- _About this exercise_
Each and every line below goes into your answer unchanged, but leave out the images.

Collected data entries:
□ □ □ □ □ □ □
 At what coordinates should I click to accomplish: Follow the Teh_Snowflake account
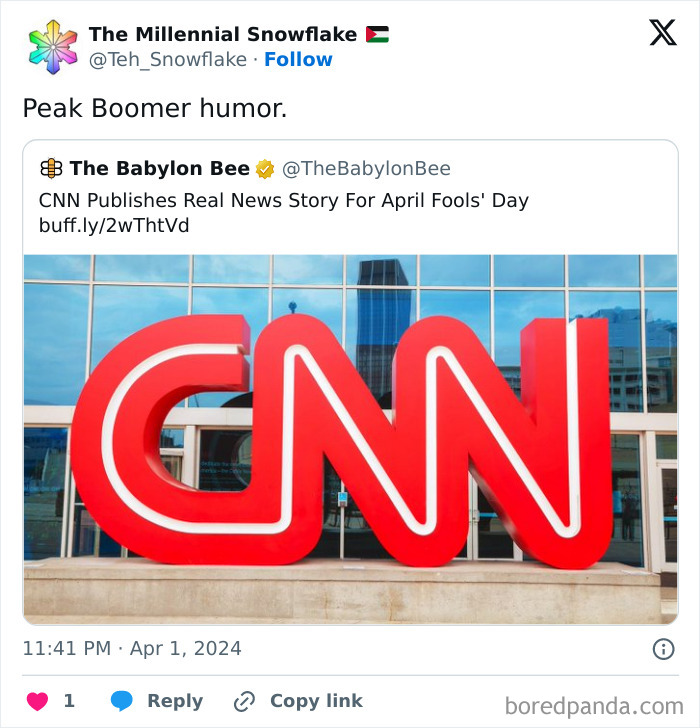tap(298, 60)
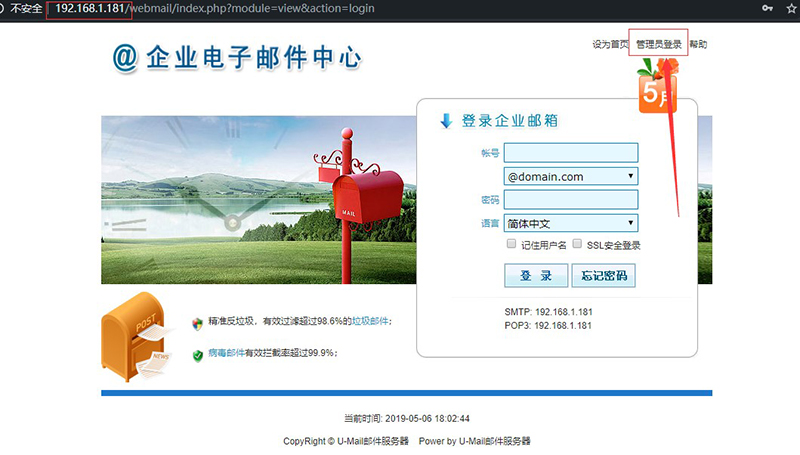
Task: Click the shield icon beside 精准反垃圾 text
Action: click(x=198, y=323)
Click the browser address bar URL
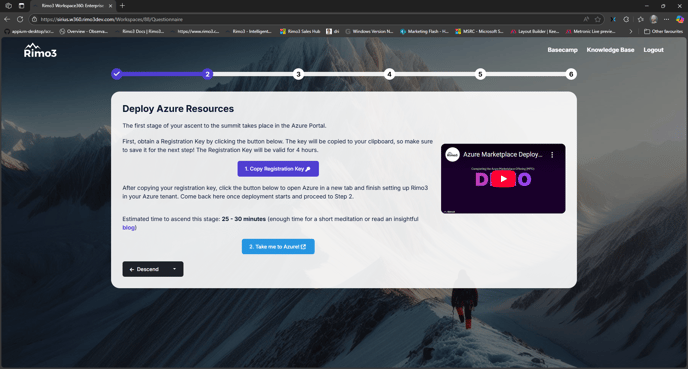This screenshot has width=688, height=369. coord(111,19)
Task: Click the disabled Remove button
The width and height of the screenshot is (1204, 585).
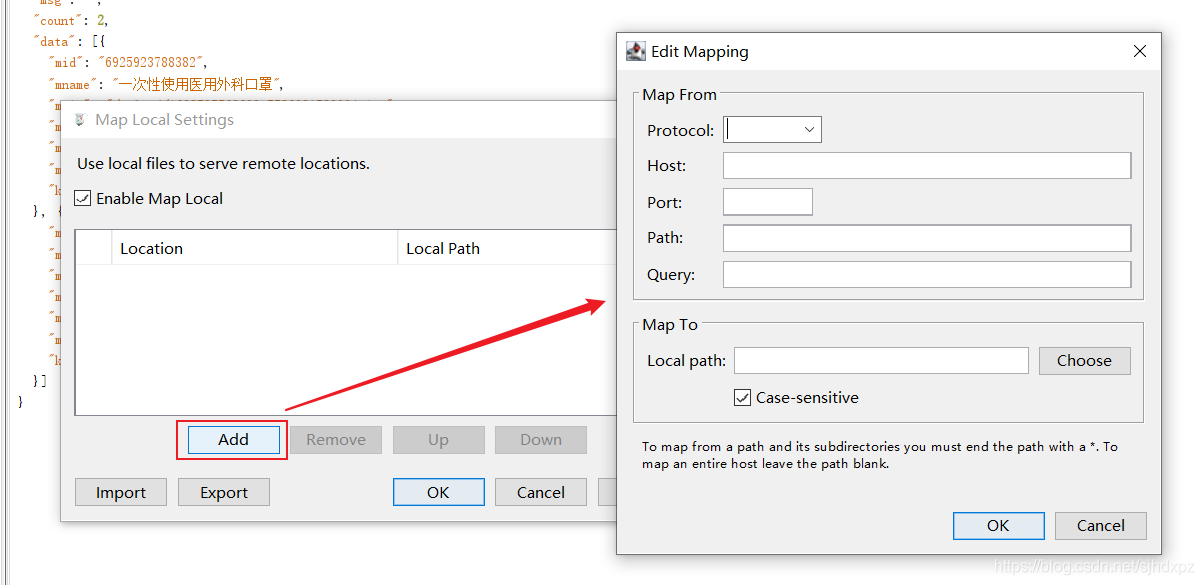Action: [x=336, y=440]
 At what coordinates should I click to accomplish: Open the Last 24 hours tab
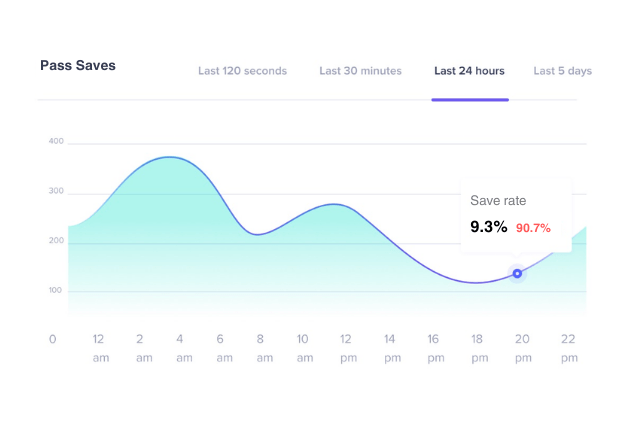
□ □ □ □ □ □ □
- _The completed task_
 At what coordinates should I click to accomplish: Follow the Teh_Snowflake account
tap(298, 60)
Task: Click the shield icon beside 精准反垃圾 text
Action: click(x=198, y=323)
Click the browser address bar URL
This screenshot has width=688, height=369. coord(111,19)
Task: Click the disabled Remove button
The width and height of the screenshot is (1204, 585).
Action: [x=336, y=440]
 At what coordinates should I click to accomplish: Open the Last 24 hours tab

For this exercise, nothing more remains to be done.